Into that silence came The Voice. Without warning, inhuman, penetrating…
“Ladies and gentlemen! Silence please!”
Everyone was startled. They looked round — at each other, at the walls. Who was speaking?
The Voice went on — a high clear voice:
“You are charged with the following indictments…”
What followed were single-sentence accusations of murder against each of the people present — Dr. Edward Armstrong, elderly spinster Emily Brent, former policeman William Blore, former nanny Vera Claythorne, soldier of fortune Philip Lombard, retired Gen. John Macarthur, socialite Anthony Marston, Judge Lawrence Wargrave and the Rogers couple.
And Christie’s story is off and running.
One of them
The Voice, it turns out, came from a gramophone record that, on written instructions he had received, Rogers put on the machine moments before, knowing nothing of its contents.
It quickly becomes clear that similar arm’s-length subterfuges have been employed — by U.N. Owen or, as someone observes, Unknown — to get each of the ten people onto the isolated island. The large modern home is fully stocked with food, but there is no boat or other way to get back to the mainland. A motorboat that’s supposed to visit every day doesn’t appear the next morning, and a storm rises, making future visits impossible for the time being.
Most, but not all, of the ten deny having anything to do with murder although, as time goes on, the real facts of each of their cases do come out.
Fear of exposure, however, takes a back seat to fear of death. Within moments of the Voice’s accusation, one of the ten refreshes his drink and promptly dies of poisoning. This is awkwardly put down to a suicide, but that doesn’t last.
Another of the ten is found dead in the morning, and the remaining eight come to the realization that they are being stalked. Even worse — after searching the house and the small island from top to bottom — they come to recognize that the killer can only be one of them.
Picked up by a trawler
And Then There Were None has been ranked often as one of the great mysteries of all time, and it works so well because Christie takes the genre and turns it on its head.
Ten years before the novel was published, Ronald Knox, a Catholic priest and an author of such books, promulgated the ten rules of detective fiction.
The first is this: “The criminal must be mentioned in the early part of the story but must not be anyone whose thoughts the reader has been allowed to know.” Well, Christie violates that rule during the first few pages when she enters the thoughts of each of the people heading to Soldier Island.
Then, she breaks basically all of the rest of the rules because she does away with the detective completely.
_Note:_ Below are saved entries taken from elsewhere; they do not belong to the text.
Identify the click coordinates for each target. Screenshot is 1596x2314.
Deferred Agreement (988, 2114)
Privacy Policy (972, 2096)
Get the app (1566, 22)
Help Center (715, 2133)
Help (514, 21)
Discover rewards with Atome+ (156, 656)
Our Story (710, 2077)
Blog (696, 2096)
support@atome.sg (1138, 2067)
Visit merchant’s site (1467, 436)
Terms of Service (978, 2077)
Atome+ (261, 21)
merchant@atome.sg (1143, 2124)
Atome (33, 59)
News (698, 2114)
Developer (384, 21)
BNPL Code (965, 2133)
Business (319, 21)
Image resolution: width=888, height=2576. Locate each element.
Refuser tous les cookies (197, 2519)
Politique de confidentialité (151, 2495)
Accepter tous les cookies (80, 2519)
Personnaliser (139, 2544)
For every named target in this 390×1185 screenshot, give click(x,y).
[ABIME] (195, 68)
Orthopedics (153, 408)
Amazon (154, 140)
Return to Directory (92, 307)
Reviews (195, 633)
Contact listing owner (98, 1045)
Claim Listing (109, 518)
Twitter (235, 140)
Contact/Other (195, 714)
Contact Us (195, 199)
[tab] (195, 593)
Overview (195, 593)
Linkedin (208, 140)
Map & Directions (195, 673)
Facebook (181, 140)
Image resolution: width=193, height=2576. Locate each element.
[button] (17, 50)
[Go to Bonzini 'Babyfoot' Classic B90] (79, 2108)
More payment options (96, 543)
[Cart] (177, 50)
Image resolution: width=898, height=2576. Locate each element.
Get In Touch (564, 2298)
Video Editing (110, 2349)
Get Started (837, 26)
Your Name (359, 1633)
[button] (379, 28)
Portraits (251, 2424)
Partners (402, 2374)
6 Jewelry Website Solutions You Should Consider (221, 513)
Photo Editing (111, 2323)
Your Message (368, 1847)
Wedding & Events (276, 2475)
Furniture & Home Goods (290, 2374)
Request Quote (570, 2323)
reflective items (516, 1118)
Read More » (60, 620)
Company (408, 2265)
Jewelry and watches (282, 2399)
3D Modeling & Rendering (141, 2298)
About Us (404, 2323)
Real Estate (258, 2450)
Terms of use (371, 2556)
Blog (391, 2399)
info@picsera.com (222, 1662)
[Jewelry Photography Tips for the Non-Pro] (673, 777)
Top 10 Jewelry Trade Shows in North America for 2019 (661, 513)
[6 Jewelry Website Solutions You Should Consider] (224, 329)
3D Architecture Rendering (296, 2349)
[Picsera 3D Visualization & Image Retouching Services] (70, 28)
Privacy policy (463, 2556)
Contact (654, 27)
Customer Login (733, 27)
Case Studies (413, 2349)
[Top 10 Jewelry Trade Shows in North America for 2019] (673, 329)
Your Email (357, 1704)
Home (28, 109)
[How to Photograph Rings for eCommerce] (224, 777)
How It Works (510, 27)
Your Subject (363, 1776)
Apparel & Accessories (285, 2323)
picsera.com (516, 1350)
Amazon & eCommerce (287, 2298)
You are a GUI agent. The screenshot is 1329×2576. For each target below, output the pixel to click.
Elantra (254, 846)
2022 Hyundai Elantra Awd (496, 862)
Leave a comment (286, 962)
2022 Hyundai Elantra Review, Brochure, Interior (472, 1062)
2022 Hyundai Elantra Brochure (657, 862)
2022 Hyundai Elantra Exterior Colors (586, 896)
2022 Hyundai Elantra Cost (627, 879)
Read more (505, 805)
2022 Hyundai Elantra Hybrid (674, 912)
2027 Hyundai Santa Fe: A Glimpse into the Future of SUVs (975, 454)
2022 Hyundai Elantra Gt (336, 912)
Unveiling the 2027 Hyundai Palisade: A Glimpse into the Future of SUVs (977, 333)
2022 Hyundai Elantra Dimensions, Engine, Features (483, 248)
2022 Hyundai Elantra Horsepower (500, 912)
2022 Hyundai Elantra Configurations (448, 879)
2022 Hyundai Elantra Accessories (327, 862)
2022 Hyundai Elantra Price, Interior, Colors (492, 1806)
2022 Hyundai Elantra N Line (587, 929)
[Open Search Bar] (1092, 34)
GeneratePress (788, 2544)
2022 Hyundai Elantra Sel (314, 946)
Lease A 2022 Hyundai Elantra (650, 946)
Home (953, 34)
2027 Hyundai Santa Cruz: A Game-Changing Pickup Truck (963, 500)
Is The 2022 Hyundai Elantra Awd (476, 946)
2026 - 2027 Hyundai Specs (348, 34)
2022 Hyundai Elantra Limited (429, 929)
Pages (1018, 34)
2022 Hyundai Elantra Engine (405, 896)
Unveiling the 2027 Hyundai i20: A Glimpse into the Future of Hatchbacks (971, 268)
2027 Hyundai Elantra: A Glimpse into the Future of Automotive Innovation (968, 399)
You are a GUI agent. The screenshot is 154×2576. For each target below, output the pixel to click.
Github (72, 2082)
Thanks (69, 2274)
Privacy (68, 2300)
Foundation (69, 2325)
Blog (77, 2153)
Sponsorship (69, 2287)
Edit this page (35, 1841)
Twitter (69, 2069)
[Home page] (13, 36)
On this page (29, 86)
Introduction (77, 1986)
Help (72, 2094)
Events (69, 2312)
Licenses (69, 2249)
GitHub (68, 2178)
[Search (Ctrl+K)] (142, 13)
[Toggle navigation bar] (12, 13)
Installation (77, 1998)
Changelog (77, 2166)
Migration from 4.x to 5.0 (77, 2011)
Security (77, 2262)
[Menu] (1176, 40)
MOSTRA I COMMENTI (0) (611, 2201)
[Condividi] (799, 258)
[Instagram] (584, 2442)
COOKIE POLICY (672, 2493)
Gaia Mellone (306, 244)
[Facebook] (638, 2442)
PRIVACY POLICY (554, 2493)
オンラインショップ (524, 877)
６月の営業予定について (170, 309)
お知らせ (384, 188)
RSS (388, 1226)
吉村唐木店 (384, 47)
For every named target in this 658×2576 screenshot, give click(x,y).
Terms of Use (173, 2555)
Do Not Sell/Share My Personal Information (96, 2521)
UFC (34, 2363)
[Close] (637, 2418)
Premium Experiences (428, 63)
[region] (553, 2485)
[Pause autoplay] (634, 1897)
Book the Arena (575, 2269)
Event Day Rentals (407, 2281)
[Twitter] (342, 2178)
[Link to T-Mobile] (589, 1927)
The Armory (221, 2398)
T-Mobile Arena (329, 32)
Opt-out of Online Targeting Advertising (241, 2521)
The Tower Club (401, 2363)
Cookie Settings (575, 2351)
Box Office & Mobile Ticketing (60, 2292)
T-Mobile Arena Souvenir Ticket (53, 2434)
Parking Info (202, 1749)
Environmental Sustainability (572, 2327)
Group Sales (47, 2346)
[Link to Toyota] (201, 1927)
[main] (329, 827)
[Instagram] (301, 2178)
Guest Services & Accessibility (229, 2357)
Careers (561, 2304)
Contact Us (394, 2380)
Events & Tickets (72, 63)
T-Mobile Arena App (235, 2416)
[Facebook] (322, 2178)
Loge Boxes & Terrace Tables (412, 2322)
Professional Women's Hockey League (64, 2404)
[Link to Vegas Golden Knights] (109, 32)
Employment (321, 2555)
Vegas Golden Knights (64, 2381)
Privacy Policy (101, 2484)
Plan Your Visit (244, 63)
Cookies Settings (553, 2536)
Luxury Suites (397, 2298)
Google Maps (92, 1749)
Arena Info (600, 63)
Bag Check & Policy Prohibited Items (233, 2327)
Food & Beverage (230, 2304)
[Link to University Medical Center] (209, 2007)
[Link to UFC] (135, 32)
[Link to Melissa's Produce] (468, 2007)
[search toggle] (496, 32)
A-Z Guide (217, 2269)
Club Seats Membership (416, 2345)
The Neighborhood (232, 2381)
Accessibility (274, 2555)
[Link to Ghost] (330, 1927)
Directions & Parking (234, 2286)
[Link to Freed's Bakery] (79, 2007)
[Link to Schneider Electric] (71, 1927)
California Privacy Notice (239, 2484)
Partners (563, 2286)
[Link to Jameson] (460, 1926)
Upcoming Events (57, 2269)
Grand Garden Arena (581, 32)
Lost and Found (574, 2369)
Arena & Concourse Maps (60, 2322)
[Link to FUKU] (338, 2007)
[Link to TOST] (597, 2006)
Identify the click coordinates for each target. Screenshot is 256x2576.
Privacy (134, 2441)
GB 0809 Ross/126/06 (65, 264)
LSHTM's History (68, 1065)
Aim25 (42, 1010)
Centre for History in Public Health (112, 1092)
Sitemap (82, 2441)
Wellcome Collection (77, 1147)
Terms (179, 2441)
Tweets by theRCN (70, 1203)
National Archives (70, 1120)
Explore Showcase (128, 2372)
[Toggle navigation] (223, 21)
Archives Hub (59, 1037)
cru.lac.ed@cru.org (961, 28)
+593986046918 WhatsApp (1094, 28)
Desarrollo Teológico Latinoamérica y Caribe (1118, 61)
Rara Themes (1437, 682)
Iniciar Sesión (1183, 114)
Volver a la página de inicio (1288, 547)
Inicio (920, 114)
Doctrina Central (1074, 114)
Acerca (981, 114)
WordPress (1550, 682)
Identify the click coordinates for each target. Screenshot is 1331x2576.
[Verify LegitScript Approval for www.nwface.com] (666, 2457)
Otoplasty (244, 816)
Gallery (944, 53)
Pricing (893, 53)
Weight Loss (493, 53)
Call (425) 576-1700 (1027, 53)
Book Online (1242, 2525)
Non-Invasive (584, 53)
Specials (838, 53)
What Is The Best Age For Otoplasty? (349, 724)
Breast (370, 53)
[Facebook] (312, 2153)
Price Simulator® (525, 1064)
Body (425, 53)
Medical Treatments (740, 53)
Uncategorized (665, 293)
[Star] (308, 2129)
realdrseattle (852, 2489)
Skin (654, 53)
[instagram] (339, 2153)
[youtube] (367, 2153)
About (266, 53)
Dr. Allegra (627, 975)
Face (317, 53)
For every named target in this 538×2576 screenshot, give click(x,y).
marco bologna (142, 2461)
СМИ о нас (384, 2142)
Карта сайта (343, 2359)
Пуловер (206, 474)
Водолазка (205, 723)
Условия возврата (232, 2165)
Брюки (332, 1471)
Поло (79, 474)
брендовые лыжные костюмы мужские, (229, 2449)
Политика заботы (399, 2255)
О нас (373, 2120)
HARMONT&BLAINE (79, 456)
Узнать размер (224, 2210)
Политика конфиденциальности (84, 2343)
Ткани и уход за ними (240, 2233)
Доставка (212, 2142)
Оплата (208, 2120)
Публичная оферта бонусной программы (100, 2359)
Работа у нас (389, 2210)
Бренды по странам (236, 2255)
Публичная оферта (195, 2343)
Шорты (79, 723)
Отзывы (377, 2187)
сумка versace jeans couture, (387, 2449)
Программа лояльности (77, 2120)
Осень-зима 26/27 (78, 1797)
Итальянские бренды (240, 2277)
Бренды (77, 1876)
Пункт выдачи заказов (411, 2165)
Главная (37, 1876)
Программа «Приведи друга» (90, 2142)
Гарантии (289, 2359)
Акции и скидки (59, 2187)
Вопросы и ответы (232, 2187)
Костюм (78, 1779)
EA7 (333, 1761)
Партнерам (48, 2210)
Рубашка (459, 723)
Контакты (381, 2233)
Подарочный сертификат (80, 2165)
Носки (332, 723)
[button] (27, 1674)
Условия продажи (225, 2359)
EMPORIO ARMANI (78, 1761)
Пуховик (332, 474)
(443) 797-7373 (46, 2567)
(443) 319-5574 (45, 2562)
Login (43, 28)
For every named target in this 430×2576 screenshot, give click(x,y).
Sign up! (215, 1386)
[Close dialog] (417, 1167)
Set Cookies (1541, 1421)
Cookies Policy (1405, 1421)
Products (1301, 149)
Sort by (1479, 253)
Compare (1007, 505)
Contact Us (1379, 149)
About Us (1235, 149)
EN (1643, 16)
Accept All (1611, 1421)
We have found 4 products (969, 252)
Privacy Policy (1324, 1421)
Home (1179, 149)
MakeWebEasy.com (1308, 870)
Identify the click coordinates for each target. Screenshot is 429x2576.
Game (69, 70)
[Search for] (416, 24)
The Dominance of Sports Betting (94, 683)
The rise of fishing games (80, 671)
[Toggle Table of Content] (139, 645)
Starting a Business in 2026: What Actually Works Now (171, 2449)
Well, not exactly completely. In an epilogue, Scotland Yard investigators are called to the island when it’s found to be littered with ten dead bodies. They, however, aren’t able to figure out what happened.
Only when a message in a bottle (!!!) is picked up by a trawler does the reader get the full story of what happened.
And Then There Were None is a fully satisfying mystery, shrewdly complex and convolutely simple.
There is one caveat, however.
A key plot element is a children’s rhyme that, in the American edition I read, begins: “Ten little Soldier Boys went out to dine; One choked his little self and then there were nine.” With each new verse, another solider boy dies until the last one hangs himself— “and then there were none.”
Another version of the rhyme is about Ten Little Indians.
But, in the novel that Christie originally published, the rhyme was one, dating from 1869, that starts: “Ten little niggers…,” and the island where the action takes place is Nigger Island, and the title of the novel, as published in the United Kingdom, is Ten Little Niggers.
In 1939, Americans were far from enlightened when it came to racial tolerance. Even so, the U.S. publishers of Christie’s book balked at her title as offensive, and it was changed to And Then There Were None. In the U.K., it remained Ten Little Niggers in every edition until the mid-1980s when it was changed to Ten Little Indians.
The book is a great mystery. But its publishing history is an example of the depth of racism in Western culture.